§ **Action item**
Look for the word "computer" in the material below. Copy each line that has it.

§ **Data for review**
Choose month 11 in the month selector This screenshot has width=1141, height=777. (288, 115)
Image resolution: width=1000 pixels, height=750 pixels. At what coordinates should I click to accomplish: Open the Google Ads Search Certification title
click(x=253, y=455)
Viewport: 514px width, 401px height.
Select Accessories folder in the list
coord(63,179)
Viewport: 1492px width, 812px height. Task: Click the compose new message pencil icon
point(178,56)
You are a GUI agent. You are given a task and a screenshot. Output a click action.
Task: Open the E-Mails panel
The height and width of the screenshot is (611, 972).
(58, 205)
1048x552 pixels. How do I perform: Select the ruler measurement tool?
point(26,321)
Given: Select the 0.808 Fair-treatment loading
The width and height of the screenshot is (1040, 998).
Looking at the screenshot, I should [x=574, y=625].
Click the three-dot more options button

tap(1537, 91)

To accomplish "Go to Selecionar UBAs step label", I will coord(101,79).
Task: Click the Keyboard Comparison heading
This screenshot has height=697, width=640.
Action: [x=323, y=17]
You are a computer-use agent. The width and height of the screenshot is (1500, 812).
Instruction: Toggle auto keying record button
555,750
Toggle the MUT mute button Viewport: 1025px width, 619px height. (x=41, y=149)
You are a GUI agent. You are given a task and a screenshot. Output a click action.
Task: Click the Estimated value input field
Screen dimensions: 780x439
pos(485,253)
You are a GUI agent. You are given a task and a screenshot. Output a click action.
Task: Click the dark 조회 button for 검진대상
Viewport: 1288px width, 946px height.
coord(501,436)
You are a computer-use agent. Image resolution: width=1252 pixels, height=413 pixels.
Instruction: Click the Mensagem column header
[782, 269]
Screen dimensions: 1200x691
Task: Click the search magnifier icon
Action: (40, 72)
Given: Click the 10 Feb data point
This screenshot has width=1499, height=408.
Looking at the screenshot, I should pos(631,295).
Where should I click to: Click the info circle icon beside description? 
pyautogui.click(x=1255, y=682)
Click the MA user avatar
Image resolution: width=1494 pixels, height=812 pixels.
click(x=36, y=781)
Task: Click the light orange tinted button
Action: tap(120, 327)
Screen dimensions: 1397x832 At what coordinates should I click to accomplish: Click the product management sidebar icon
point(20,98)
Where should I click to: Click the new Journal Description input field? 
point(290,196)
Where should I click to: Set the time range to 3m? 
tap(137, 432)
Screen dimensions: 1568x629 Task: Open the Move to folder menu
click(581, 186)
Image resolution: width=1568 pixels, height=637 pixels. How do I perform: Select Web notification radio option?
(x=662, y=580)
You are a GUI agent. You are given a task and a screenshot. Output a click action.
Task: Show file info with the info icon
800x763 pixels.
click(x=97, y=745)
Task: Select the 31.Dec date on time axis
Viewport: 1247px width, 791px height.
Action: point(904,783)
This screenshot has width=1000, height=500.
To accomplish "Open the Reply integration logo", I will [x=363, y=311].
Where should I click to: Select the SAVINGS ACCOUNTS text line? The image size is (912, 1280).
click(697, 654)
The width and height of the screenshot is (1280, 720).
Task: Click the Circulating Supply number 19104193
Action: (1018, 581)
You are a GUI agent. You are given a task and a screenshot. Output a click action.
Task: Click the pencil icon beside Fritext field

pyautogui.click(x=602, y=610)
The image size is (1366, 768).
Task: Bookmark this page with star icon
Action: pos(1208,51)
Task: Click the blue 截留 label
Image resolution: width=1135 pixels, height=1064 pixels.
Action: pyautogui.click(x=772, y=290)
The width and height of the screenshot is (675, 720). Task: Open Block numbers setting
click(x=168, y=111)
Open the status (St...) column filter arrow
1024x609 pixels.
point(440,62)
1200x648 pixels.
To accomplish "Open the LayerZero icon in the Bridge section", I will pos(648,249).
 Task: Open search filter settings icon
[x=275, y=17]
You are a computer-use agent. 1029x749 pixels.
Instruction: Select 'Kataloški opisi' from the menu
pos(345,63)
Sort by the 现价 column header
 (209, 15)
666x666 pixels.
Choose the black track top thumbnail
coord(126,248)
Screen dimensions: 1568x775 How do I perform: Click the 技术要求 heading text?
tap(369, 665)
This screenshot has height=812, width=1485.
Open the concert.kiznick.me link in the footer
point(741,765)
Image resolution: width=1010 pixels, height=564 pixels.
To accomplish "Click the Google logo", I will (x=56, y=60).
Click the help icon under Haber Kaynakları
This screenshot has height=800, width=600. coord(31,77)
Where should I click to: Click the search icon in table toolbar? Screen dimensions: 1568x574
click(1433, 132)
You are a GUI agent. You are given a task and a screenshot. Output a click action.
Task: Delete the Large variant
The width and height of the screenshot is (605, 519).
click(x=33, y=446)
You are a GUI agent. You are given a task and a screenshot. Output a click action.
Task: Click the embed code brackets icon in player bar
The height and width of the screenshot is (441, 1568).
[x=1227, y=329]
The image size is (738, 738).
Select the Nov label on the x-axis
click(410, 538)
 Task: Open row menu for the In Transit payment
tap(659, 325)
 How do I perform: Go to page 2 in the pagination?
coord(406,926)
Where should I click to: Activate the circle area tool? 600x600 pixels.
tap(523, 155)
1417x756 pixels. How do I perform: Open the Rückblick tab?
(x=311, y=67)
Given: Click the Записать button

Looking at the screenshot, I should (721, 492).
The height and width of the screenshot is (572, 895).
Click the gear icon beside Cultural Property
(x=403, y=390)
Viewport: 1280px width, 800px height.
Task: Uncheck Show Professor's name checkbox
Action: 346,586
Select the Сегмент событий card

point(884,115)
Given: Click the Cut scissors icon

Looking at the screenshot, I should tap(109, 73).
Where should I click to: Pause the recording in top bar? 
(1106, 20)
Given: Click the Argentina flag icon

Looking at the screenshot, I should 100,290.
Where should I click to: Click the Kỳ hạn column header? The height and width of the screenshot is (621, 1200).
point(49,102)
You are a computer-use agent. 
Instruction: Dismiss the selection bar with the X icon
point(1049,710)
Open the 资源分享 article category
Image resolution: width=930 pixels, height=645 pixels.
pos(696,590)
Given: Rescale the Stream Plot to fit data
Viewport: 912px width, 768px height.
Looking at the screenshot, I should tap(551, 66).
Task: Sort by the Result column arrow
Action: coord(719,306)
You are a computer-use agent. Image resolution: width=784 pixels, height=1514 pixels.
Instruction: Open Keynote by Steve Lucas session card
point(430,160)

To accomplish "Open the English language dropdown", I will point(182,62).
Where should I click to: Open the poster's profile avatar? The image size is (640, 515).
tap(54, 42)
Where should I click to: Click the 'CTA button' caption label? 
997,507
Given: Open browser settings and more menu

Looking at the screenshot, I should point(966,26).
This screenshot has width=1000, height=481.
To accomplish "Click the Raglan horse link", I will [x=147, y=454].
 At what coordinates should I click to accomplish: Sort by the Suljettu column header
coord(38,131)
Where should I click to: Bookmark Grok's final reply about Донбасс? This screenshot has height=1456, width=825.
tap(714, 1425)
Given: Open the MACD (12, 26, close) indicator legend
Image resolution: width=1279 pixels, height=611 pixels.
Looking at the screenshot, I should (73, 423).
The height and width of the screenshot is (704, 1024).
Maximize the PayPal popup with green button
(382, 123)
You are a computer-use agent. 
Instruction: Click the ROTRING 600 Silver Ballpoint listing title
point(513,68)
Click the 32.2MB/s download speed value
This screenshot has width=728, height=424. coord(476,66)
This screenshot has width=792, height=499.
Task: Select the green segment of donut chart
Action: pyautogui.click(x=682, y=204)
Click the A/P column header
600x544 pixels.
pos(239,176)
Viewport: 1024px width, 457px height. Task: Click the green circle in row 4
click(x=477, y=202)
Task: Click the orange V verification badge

§ **Written response**
You are a computer-use agent. The width and height of the screenshot is (1500, 812).
You are a computer-use agent. Image resolution: width=1252 pixels, height=413 pixels.
You are a computer-use agent. 1029x749 pixels.
You are a computer-use agent. 
You are a computer-use agent. Image resolution: width=784 pixels, height=1514 pixels.
You are a computer-use agent. 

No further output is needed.